Sasse on Chinese Spying: ‘We Can’t Sleep On This Threat’

Sen. Ben Sasse (R., Neb.) warned that the United States "can't sleep" on Chinese spying. The Nebraska senator made the remarks after a Senate Judiciary Committee hearing on the threat of China’s non-traditional espionage efforts on Thursday.

"Too many folks in Washington cling to an imaginary distinction between Chinese businesses and the Chinese Communist Party," Sasse said. "This is much, much bigger than corporate ‘cheating’ or old-school spy-vs-spy tactics. China wants to win a fight before it starts by leveraging every tool at Chairman Xi’s disposal – sometimes that means using the state and sometimes that means using Chinese citizens and businesses. We can’t sleep on this threat. The Assistant Director for Counterintelligence at the FBI gets this and is trying to bring urgency to the challenge."

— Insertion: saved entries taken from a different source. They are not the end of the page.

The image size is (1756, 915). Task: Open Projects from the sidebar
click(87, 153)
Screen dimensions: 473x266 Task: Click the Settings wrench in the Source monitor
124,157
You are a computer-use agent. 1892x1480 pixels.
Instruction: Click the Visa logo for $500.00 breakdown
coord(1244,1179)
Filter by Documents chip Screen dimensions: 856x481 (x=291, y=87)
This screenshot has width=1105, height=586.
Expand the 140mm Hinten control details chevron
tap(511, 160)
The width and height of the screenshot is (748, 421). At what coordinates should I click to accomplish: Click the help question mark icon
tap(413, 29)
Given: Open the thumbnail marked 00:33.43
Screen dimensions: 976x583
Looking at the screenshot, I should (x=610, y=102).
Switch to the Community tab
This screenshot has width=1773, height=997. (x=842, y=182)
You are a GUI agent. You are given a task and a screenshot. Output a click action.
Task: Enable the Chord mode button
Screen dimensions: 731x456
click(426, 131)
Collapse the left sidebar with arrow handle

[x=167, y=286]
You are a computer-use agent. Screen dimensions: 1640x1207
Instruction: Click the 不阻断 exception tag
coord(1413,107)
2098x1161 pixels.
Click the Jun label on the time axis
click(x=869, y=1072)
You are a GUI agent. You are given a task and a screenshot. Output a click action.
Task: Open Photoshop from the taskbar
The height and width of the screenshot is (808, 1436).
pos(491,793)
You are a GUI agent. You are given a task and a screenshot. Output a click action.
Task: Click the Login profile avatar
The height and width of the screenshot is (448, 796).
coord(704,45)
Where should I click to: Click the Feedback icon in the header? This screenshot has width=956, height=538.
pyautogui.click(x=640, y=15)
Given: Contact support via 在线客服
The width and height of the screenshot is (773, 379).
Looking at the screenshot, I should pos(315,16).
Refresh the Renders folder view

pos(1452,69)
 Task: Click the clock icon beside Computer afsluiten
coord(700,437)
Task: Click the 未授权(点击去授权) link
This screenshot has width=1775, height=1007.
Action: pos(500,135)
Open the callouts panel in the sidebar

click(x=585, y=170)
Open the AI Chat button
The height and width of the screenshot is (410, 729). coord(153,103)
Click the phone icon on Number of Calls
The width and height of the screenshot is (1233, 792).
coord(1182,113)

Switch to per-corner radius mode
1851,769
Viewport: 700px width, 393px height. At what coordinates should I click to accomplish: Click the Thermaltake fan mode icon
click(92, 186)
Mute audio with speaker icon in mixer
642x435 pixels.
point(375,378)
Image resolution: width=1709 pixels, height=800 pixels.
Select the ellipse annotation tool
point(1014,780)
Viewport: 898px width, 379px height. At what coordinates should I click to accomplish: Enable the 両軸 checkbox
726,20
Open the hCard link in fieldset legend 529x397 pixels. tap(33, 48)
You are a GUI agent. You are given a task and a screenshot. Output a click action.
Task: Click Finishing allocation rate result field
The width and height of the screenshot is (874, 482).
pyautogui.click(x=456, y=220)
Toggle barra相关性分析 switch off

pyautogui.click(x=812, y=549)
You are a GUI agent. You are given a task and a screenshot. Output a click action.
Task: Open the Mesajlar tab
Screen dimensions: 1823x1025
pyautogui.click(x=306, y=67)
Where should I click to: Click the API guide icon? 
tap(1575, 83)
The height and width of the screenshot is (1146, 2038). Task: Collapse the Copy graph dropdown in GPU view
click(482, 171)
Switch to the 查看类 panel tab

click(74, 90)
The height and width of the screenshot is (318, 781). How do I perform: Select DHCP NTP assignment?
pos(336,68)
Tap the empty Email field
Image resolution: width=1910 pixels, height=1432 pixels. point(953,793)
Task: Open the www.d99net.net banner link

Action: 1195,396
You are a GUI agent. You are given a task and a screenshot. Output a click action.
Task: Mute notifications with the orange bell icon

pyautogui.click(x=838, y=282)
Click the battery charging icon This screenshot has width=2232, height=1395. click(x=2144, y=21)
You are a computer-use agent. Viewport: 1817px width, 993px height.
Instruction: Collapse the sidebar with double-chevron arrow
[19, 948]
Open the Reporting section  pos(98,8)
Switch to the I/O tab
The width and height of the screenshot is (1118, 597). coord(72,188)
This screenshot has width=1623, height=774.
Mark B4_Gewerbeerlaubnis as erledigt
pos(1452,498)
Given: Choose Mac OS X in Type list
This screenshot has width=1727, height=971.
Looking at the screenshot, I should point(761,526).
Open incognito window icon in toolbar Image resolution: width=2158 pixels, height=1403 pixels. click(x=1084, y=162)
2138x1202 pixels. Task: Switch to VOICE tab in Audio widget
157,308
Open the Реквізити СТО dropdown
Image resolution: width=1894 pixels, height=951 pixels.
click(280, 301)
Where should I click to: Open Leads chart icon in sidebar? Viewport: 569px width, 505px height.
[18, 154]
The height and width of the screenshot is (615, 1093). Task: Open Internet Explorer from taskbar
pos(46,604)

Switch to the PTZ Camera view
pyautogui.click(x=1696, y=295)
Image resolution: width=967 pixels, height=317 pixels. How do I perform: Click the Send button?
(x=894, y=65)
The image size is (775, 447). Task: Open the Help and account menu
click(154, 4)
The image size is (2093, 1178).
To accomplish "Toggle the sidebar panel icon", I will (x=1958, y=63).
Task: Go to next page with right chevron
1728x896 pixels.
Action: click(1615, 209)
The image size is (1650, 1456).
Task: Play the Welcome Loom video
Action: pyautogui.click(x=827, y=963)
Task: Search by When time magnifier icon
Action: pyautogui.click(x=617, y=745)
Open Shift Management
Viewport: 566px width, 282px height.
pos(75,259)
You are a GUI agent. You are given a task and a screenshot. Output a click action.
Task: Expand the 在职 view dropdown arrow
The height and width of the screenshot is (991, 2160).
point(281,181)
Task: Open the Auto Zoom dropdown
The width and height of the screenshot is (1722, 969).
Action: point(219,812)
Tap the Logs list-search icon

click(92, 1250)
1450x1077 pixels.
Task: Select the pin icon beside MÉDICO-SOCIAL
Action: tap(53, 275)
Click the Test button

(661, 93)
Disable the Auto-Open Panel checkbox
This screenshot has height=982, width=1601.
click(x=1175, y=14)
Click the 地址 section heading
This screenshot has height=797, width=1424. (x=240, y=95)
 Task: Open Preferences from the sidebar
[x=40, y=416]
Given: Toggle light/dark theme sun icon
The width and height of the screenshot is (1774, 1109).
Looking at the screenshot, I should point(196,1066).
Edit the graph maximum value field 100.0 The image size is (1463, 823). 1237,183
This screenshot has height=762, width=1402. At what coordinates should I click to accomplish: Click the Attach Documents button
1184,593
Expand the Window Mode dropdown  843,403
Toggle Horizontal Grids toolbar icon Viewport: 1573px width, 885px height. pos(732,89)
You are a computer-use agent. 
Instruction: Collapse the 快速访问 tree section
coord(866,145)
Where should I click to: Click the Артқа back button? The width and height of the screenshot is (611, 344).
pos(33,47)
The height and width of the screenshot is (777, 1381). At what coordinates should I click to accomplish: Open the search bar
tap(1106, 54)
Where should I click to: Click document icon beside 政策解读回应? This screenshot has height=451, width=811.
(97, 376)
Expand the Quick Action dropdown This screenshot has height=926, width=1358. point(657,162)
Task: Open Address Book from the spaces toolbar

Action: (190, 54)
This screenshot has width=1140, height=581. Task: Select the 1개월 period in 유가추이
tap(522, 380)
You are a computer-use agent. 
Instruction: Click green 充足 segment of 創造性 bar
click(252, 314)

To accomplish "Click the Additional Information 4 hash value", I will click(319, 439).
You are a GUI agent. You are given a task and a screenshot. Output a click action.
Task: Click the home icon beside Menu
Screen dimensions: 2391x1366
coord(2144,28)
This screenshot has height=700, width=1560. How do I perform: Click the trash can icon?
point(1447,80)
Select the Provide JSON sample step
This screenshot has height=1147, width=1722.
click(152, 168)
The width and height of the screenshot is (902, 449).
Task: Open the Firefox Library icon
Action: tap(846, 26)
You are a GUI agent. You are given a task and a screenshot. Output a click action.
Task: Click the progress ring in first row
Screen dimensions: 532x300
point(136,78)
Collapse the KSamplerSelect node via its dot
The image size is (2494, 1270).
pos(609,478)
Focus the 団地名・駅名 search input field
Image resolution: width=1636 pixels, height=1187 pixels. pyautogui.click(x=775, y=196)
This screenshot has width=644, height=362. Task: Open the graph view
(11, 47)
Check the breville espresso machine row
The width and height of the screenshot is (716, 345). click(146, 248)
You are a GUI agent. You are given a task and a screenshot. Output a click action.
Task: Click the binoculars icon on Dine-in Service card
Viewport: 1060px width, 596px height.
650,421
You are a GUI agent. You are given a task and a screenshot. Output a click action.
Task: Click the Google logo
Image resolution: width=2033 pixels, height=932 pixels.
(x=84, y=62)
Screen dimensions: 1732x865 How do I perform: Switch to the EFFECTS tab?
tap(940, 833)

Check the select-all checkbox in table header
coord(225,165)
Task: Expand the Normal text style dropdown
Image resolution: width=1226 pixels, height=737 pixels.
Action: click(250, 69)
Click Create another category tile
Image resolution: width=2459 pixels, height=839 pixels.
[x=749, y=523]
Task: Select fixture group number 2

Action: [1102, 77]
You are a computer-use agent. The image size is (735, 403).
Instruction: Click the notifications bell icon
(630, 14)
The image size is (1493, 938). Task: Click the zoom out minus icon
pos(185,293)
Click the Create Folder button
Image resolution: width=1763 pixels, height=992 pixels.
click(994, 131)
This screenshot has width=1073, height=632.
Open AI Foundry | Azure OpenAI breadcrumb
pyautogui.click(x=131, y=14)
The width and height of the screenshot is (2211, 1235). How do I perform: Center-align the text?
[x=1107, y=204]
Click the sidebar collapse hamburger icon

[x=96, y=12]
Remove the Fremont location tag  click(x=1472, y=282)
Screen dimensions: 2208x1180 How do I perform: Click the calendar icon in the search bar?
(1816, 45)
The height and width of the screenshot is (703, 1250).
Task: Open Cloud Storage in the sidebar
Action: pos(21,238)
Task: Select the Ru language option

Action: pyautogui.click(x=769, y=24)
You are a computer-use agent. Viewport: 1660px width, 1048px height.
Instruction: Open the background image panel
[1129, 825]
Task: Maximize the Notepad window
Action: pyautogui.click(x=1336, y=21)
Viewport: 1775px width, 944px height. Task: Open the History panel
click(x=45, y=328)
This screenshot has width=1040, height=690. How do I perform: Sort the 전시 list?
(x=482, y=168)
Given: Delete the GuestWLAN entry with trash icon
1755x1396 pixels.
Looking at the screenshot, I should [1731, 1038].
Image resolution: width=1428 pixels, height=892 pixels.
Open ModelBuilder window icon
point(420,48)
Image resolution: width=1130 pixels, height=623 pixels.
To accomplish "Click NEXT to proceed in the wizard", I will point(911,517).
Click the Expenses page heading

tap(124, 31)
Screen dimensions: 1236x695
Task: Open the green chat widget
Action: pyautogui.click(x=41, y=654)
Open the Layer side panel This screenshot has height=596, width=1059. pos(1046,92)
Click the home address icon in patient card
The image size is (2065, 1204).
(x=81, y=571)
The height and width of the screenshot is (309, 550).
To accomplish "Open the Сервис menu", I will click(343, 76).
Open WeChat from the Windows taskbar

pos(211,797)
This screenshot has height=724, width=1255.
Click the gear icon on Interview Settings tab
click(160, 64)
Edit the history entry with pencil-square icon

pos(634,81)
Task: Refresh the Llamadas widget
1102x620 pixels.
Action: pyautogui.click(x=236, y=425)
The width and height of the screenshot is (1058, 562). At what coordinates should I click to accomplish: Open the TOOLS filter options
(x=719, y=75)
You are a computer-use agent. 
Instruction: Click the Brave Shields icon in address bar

During the hearing, Sasse questioned Bill Priestap, assistant director of the FBI Counterintelligence Division, about how China thinks of its citizens who live abroad, such as students and corporate executives.

"In my opinion, they think of them as being beholden to them. They think of them just simply as an extension of their power, of their nation," Priestap said.

Sasse followed up by asking about the extent to which these individuals living in the U.S. understand how they are viewed as assets by the Chinese government.

"Some I think are not knowledgeable in the least and are completely unwitting of doing anything in furtherance of their government aims. And, others either through direct or other softly applied pressure understand that they have obligations to meet," Priestap said.

Sasse then asked about how the U.S. government communicates with Chinese nationals who come to the U.S. and are pressured to break laws or become involved with espionage.

Priestap said the U.S. response to the Chinese espionage threat has to be coordinated better.

"Obviously we have three separate branches [of government] intentionally, but if we're facing a whole of government, some call it a whole of society [threat] – not meaning every person in the society is posing the threat but people from all walks of life – you can't effectively combat that threat with ad hoc responses. We need more people in government, more people in business, more people in academia pulling in the same direction to combat this threat effectively," he said.

Last week, Sasse praised the arrest of a Chinese telecommunications CFO:

China is working creatively to undermine our national security interests, and the United States and our allies can’t sit on the sidelines. Sometimes Chinese aggression is explicitly state-sponsored and sometimes it’s laundered through many of Beijing’s so-called ‘private’ sector entities that are in bed with Xi’s communist party. Americans are grateful that our Canadian partners have arrested the Chief Financial Officer of a giant Chinese telecom company for breaking U.S. sanctions against Iran.